## Exercise goal
The entries below should be quoted exactly, with no pictures carried over.
BEGIN Task inputs
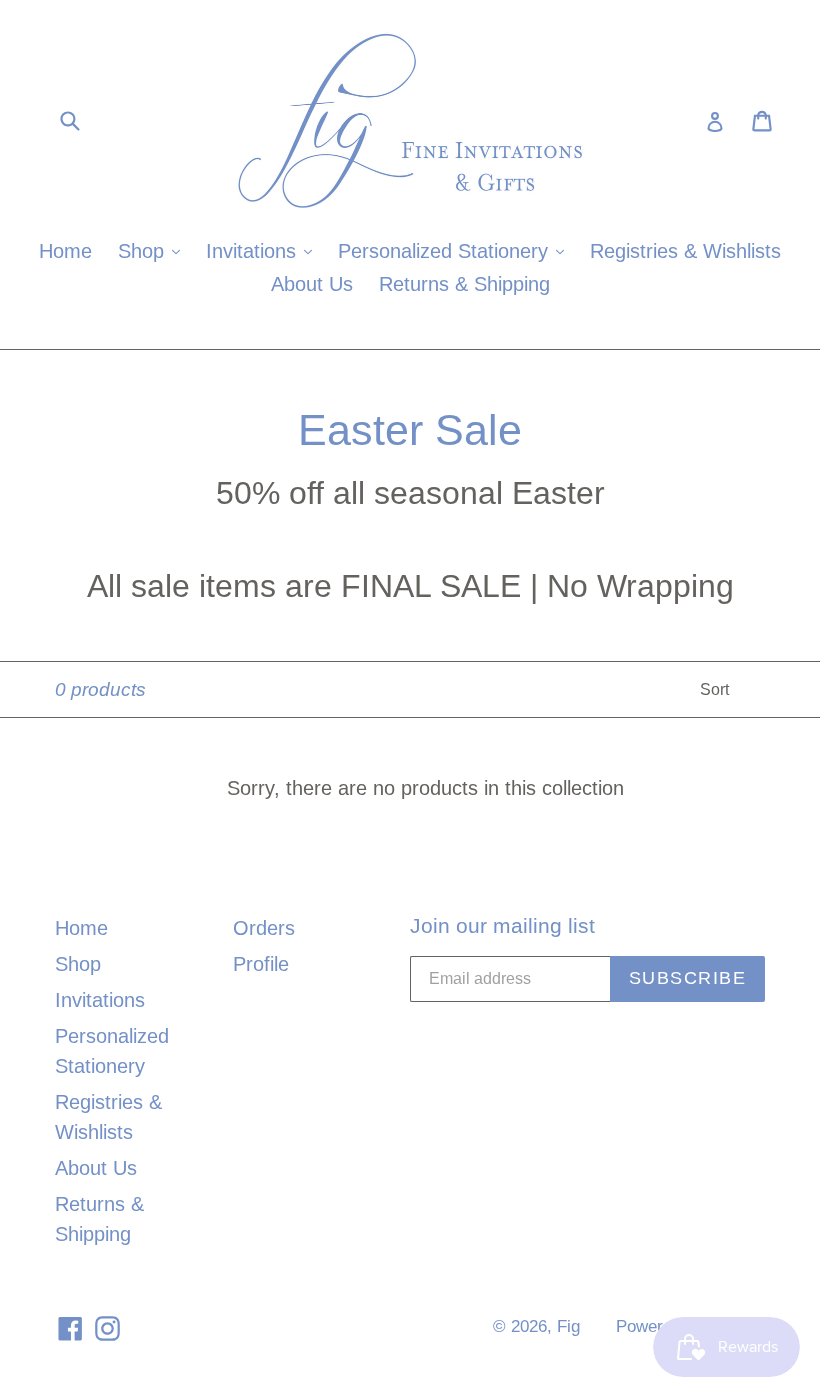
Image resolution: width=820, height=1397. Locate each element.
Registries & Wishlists (685, 251)
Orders (264, 928)
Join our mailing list (502, 925)
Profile (261, 964)
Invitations (264, 250)
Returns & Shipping (464, 284)
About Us (312, 284)
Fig (568, 1326)
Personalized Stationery (456, 250)
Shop (154, 250)
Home (65, 251)
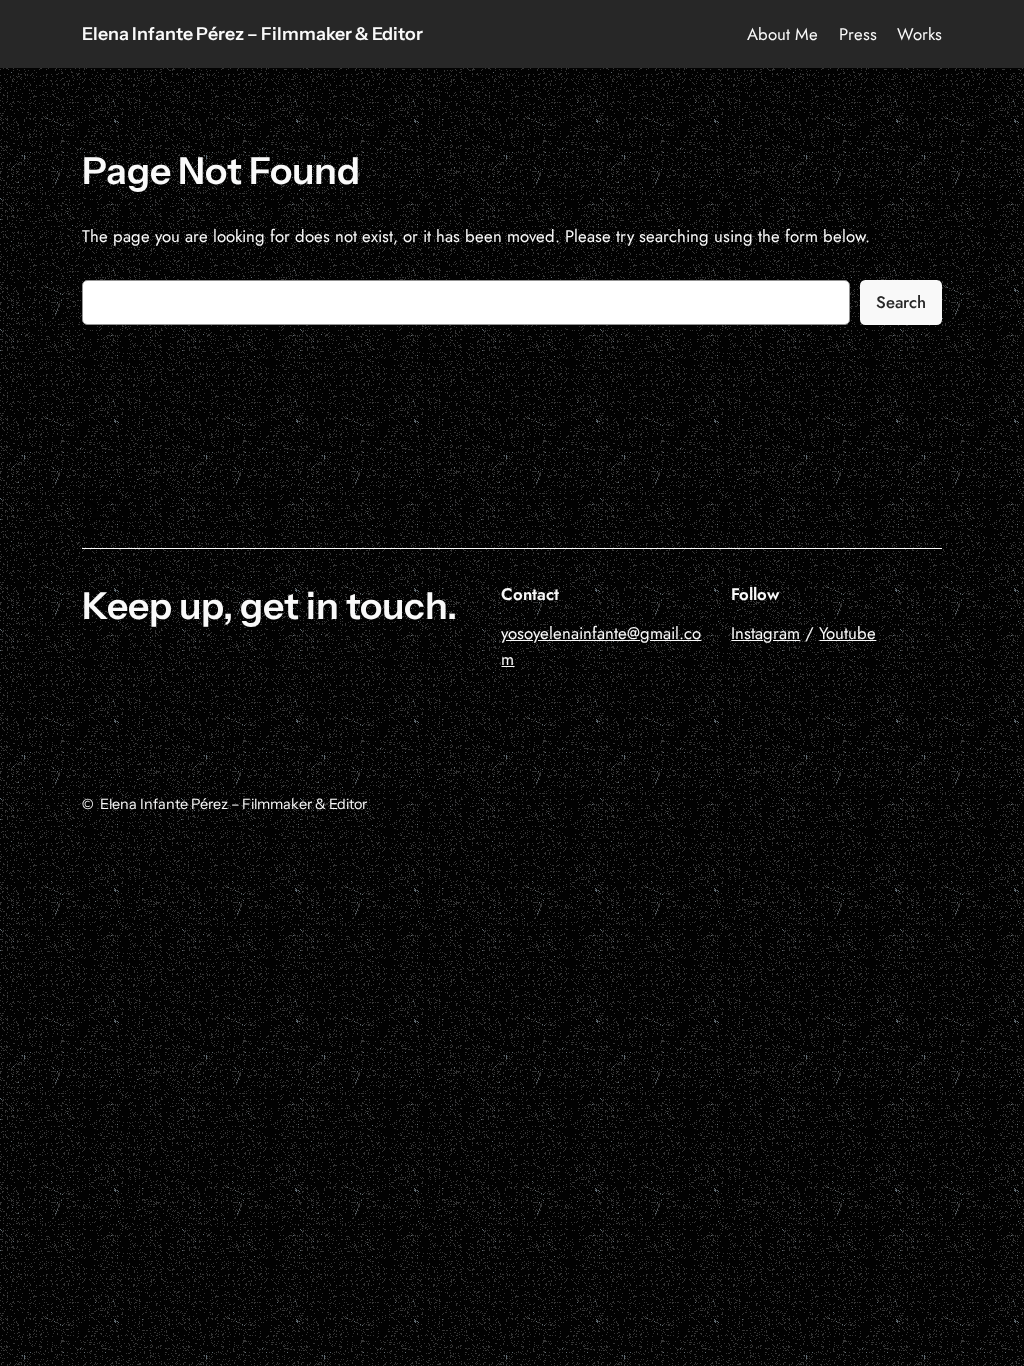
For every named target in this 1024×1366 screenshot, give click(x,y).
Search (901, 302)
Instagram (765, 633)
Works (919, 34)
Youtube (847, 633)
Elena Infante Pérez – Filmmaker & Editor (252, 33)
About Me (782, 34)
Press (858, 34)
END Task inputs
## Response to the task
Image resolution: width=820, height=1397. Locate each element.
Registries & Wishlists (685, 251)
Orders (264, 928)
Join our mailing list (502, 925)
Profile (261, 964)
Invitations (264, 250)
Returns & Shipping (464, 284)
About Us (312, 284)
Fig (568, 1326)
Personalized Stationery (456, 250)
Shop (154, 250)
Home (65, 251)
For every named target in this 1024×1366 screenshot, give click(x,y).
Search (901, 302)
Instagram (765, 633)
Works (919, 34)
Youtube (847, 633)
Elena Infante Pérez – Filmmaker & Editor (252, 33)
About Me (782, 34)
Press (858, 34)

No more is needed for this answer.